HTML5 and building the Stanisław Lem Google doodle

Marcin Wichary

December 7, 2011

Hello, world

The Google homepage is a fascinating environment to code within. It comes with many challenging restrictions: particular focus on speed and latency, having to cater to all sorts of browsers and work under various circumstances, and… yes, surprise and delight.

I’m talking about Google doodles, the special illustrations that occasionally replace our logo. And while my relationship with pens and brushes has long had that distinctive flavour of a restraining order, I often contribute to the interactive ones.
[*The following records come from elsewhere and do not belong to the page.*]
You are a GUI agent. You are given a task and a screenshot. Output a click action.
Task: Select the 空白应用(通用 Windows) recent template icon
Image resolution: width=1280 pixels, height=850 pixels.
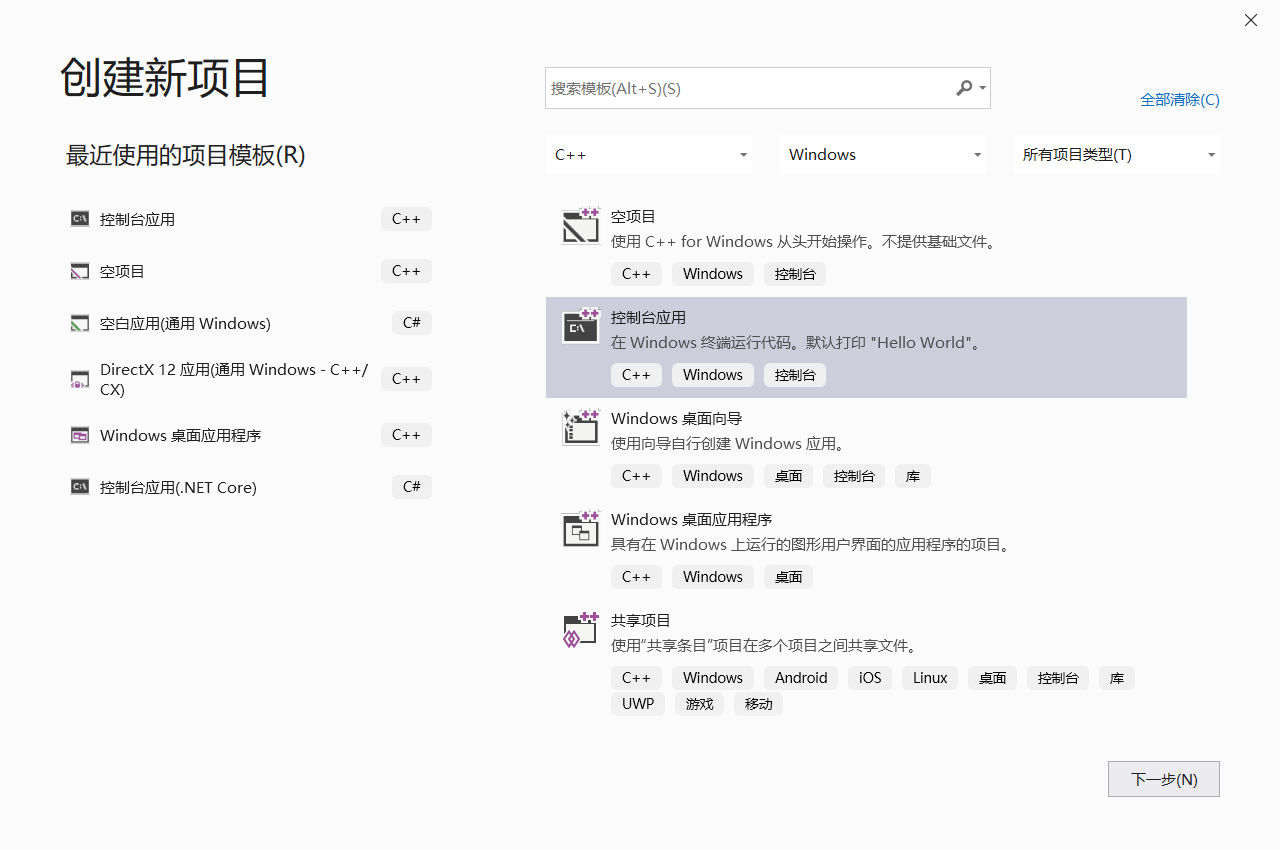(79, 323)
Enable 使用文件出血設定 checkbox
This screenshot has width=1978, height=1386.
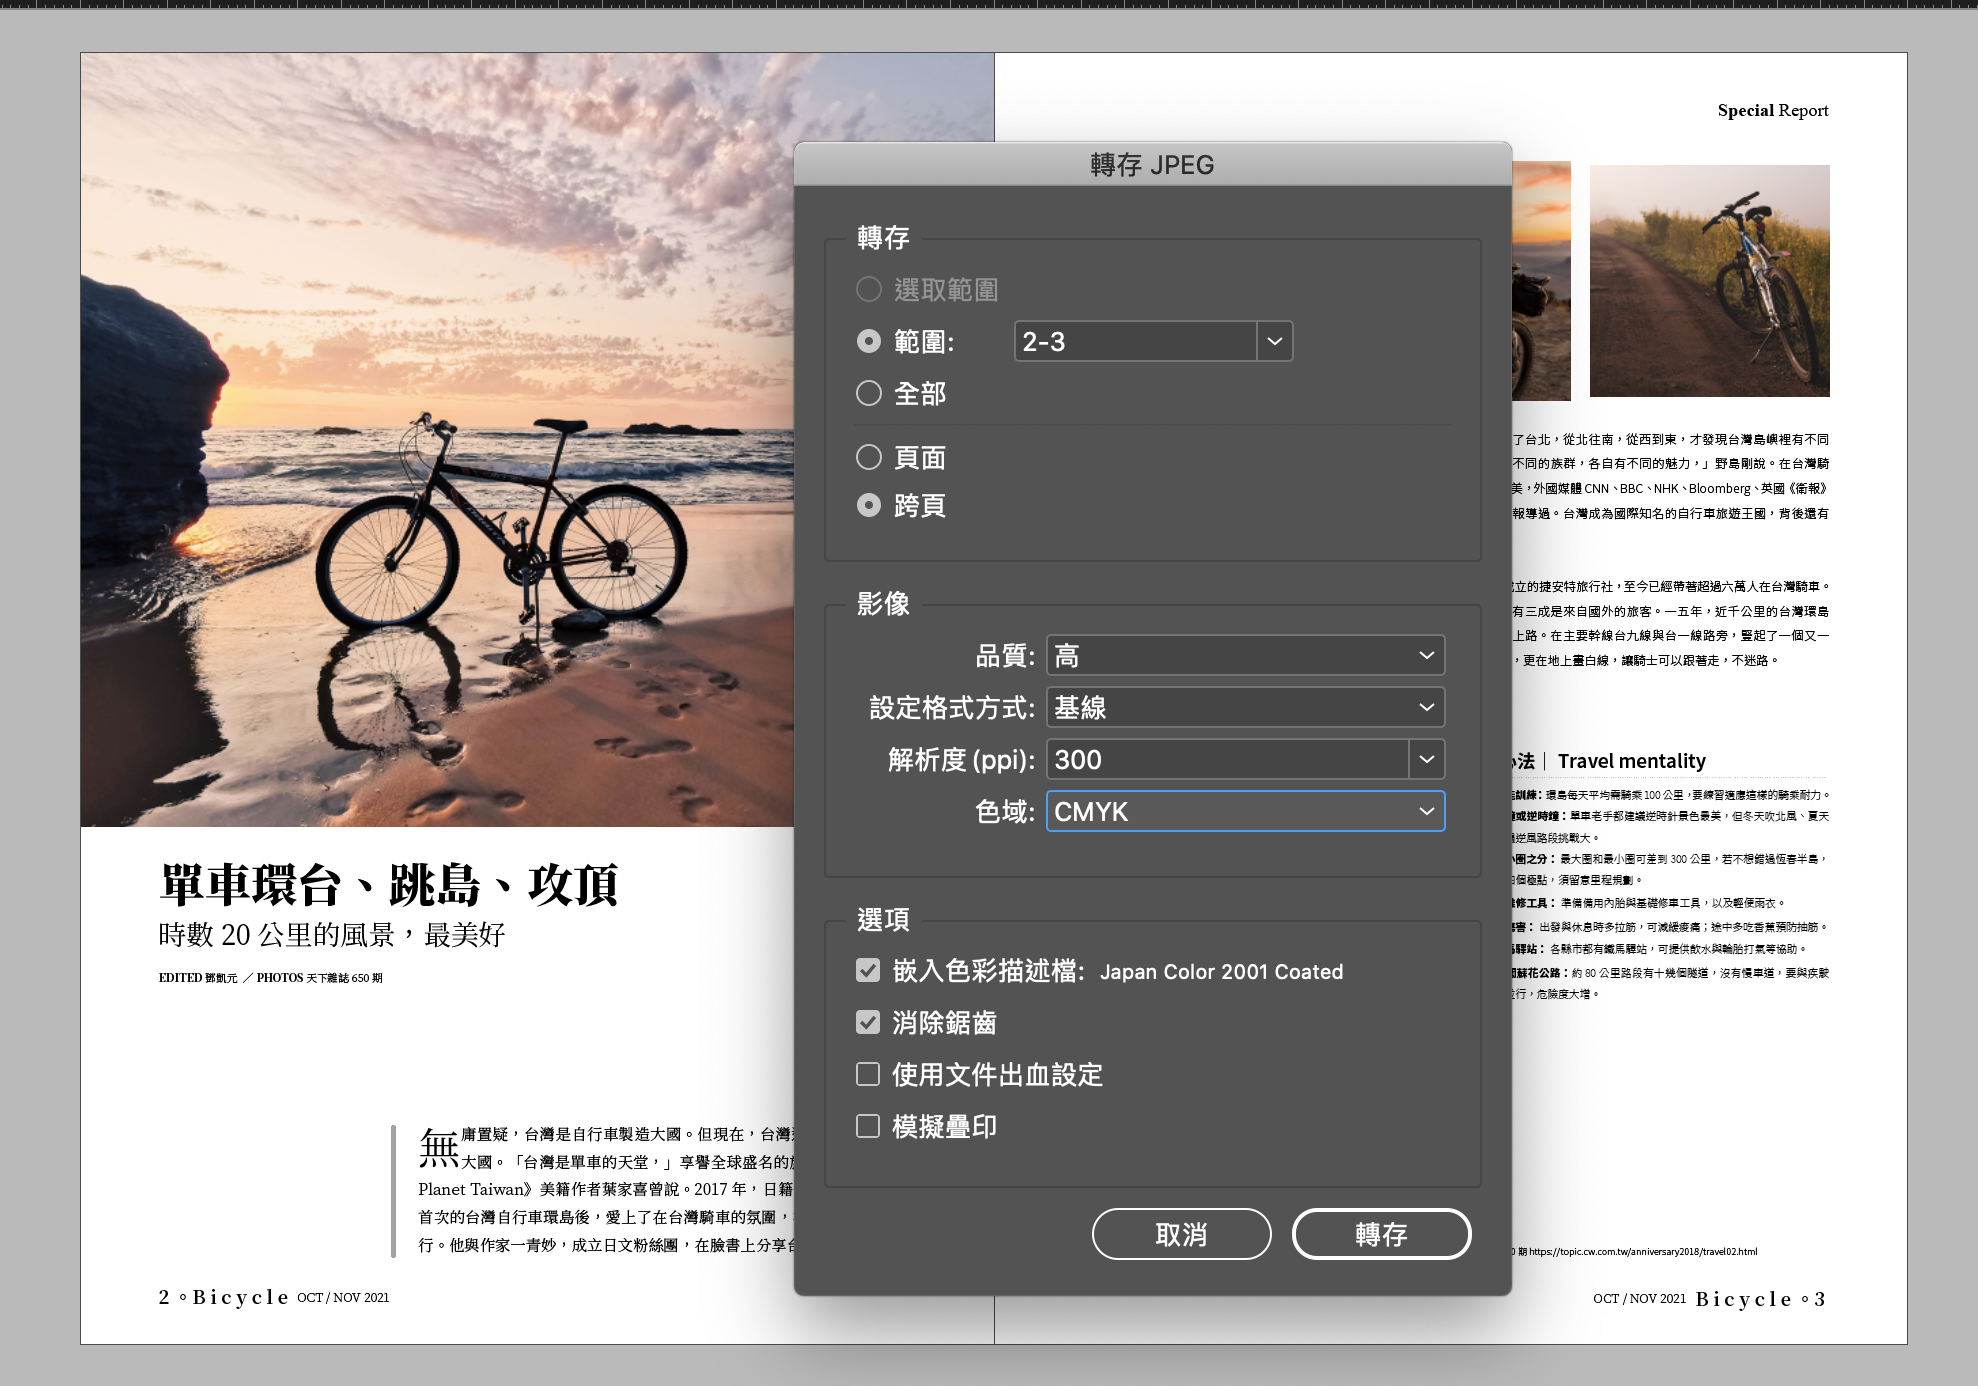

Every interactive doodle I coded (Pac-Man, Jules Verne, World’s Fair) – and many I helped with – were in equal parts futuristic and anachronistic: great opportunities for pie-in-the-sky applications of cutting-edge Web features… and gritty pragmatism of cross-browser compatibility.

Stanisław Lem doodle; click to activate
(also available on a separate page)

We learn a lot from each interactive doodle, and the recent Stanisław Lem mini-game was no exception, with its 17,000 lines of JavaScript code trying many things for the first time in doodle history. Today, I want to share that code with you – perhaps you’ll find something interesting there, or point out my mistakes – and talk a bit about it.

View Stanisław Lem doodle code » [THIS WILL EVENTUALLY POINT TO GOOGLE CODE]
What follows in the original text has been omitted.